Patchwork [v3] drm/exynos: fix kernel panic issue at drm releasing

login
register
mail settings
Submitter Inki Dae
Date Jan. 8, 2016, 8:46 a.m.
Message ID <1452242760-20298-2-git-send-email-inki.dae@samsung.com>
Download mbox | patch
Permalink /patch/7983351/
State New
Headers show

Comments

Inki Dae - Jan. 8, 2016, 8:46 a.m.
This patch fixes a kernel panic issue which happened
when drm driver is closed while modetest.

This issue could be reproduced easily by launching modetest
with page flip repeatedly.

The reason is that invalid drm_file object could be accessed by
send_vblank_event function when finishing page flip if the drm_file
object was removed by drm_release and there was a pended page
flip event which was already committed to hardware.

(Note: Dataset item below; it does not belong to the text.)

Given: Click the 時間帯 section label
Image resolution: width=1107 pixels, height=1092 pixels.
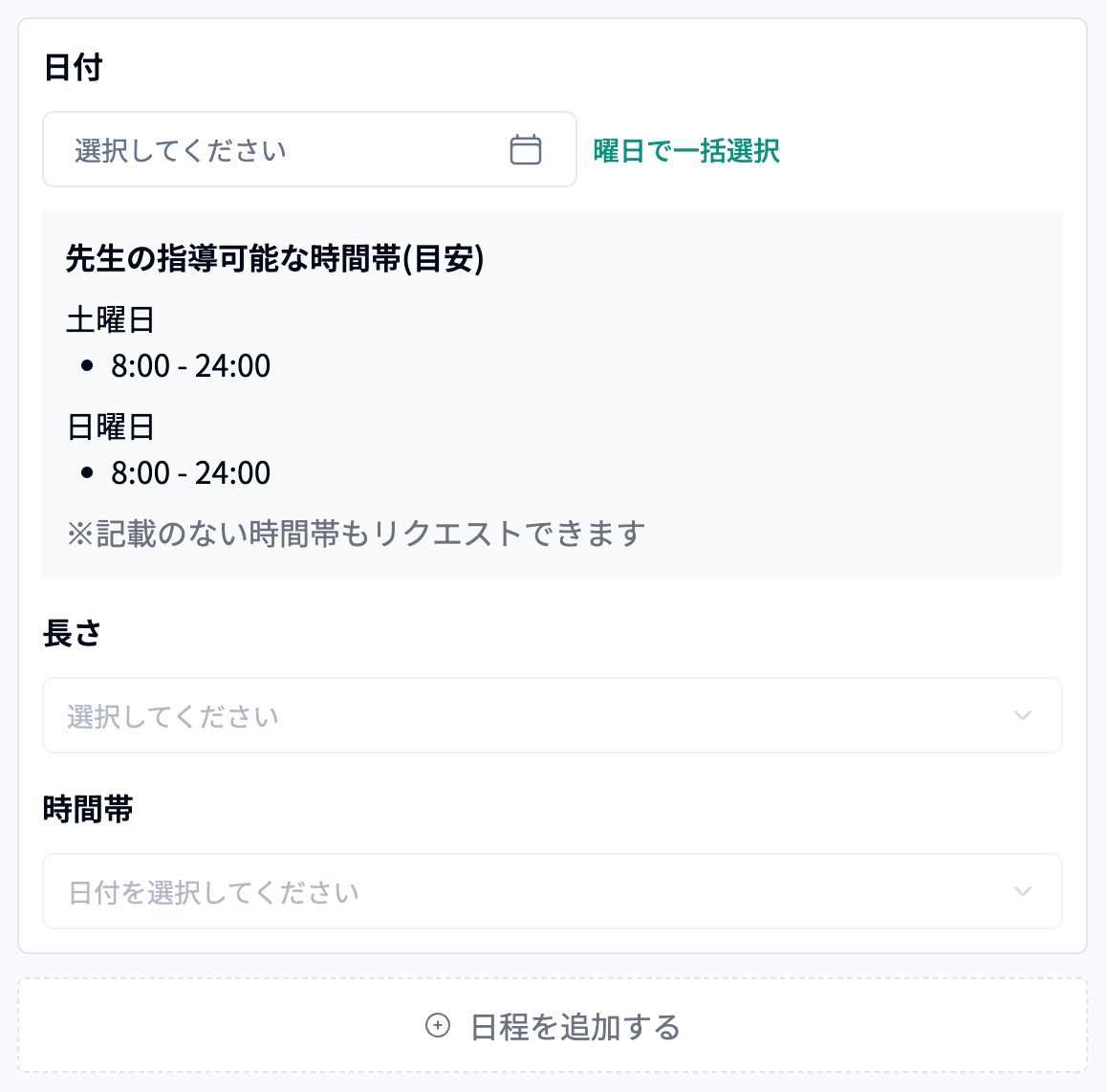Looking at the screenshot, I should click(x=88, y=810).
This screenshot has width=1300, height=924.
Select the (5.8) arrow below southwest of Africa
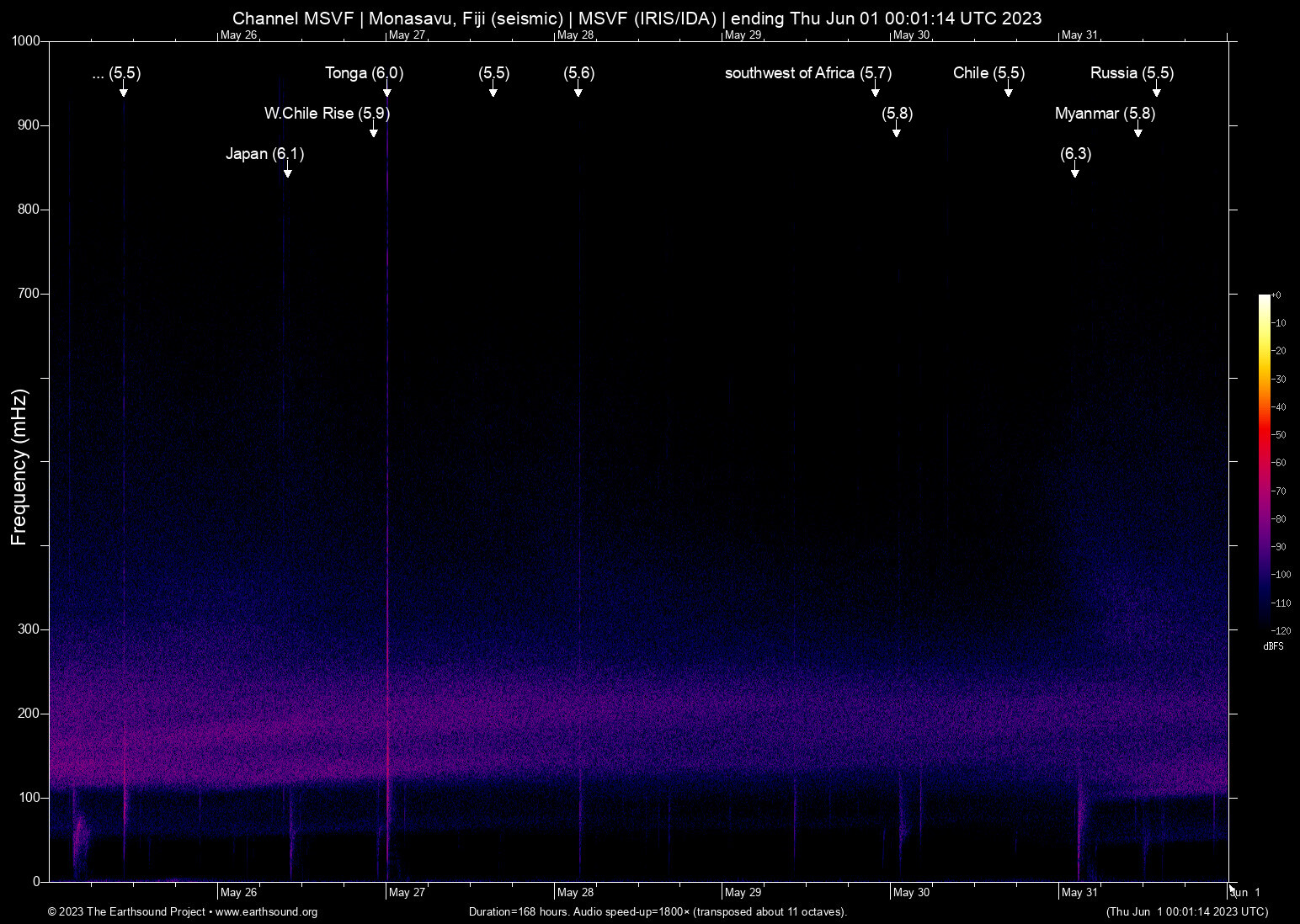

So this patch makes the pended page flip event to be cancelled by
preclose callback which is called at front of drm_release function.

Changelog v2:
- free vblank event objects belonging to the request process,
  increment event space and decrease pending_update when cancelling
  the event

Changelog v3:
- initialize only device specific things. Each page flip event object
  is created by DRM core so DRM core should release the object including
  incrementing event space.

Signed-off-by: Inki Dae <inki.dae@samsung.com>
Reviewed-by: Daniel Stone <daniels@collabora.com>
---
 drivers/gpu/drm/exynos/exynos_drm_crtc.c | 15 +++++++++++++++
 drivers/gpu/drm/exynos/exynos_drm_crtc.h |  3 +++
 drivers/gpu/drm/exynos/exynos_drm_drv.c  |  5 +++++
 3 files changed, 23 insertions(+)
Daniel Vetter - Jan. 11, 2016, 6:32 p.m.
On Fri, Jan 8, 2016 at 9:46 AM, Inki Dae <inki.dae@samsung.com> wrote:
> This patch fixes a kernel panic issue which happened
> when drm driver is closed while modetest.
>
> This issue could be reproduced easily by launching modetest
> with page flip repeatedly.
>
> The reason is that invalid drm_file object could be accessed by
> send_vblank_event function when finishing page flip if the drm_file
> object was removed by drm_release and there was a pended page
> flip event which was already committed to hardware.
>
> So this patch makes the pended page flip event to be cancelled by
> preclose callback which is called at front of drm_release function.
>
> Changelog v2:
> - free vblank event objects belonging to the request process,
>   increment event space and decrease pending_update when cancelling
>   the event
>
> Changelog v3:
> - initialize only device specific things. Each page flip event object
>   is created by DRM core so DRM core should release the object including
>   incrementing event space.
>
> Signed-off-by: Inki Dae <inki.dae@samsung.com>
> Reviewed-by: Daniel Stone <daniels@collabora.com>

Note that after my drm_event cleanup series has landed (aiming for
early 4.6) you can/should revert this again. But it's too big as a
bugfix this late in 4.5. Ack/tested-by from exynos on that series
would be great.
-Daniel
Daniel Stone - Jan. 11, 2016, 7 p.m.
Hi Inki,

On 8 January 2016 at 08:46, Inki Dae <inki.dae@samsung.com> wrote:
> Changelog v3:
> - initialize only device specific things. Each page flip event object
>   is created by DRM core so DRM core should release the object including
>   incrementing event space.

I'm a bit confused here; we no longer call event->base.destroy(),
because you say that the DRM core should release it. But how does the
DRM core know to release the event? From the core point of view, the
event disappears into the driver, and it is no longer tracked.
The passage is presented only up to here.